Wednesday, February 18, 2015

Democracy in Recession

Thomas L. Friedman, NYT
FEB. 18, 2015

Every month now we get treated to another anti-Semitic blast from Turkey’s leadership, which seems to be running some kind of slur-of-the-month club. Who knew that Jews all over the world were busy trying to take down President Recep Tayyip Erdogan? Last week, it was Prime Minister Ahmet Davutoglu’s turn to declare that Turkey would not “succumb to the Jewish lobby” — among others supposedly trying to topple Erdogan, the Hurriyet Daily News reported. This was after Erdogan had suggested that domestic opponents to the ruling Justice and Development Party, or A.K.P., were “cooperating with the Mossad,” Israel’s intelligence arm. So few Jews, so many governments to topple.

Davutoglu’s and Erdogan’s cheap, crude anti-Semitic tropes, which Erdogan now relies on regularly to energize his base, are disgusting. For the great nation of Turkey, though, they’re part of a wider tragedy. It is really hard to say anymore that Erdogan’s Turkey is a democracy. Even worse, it is necessary to say that Turkey’s drift away from democracy is part of a much larger global trend today: Democracy is in recession.

As the Stanford University democracy expert Larry Diamond argues in an essay entitled “Facing Up to the Democratic Recession” in the latest issue of the Journal of Democracy: “Around 2006, the expansion of freedom and democracy in the world came to a prolonged halt. Since 2006, there has been no net expansion in the number of electoral democracies, which has oscillated between 114 and 119 (about 60 percent of the world’s states). ... The number of both electoral and liberal democracies began to decline after 2006 and then flattened out. Since 2006 the average level of freedom in the world has also deteriorated slightly.”

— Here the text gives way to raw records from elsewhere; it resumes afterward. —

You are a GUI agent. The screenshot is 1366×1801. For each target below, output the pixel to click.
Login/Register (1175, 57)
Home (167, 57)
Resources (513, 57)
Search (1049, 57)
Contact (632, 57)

Since 2000, added Diamond, “I count 25 breakdowns of democracy in the world — not only through blatant military or executive coups, but also through subtle and incremental degradations of democratic rights and procedure. ... Some of these breakdowns occurred in quite low-quality democracies; yet in each case, a system of reasonably free and fair multiparty electoral competition was either displaced or degraded to a point well below the minimal standards of democracy.”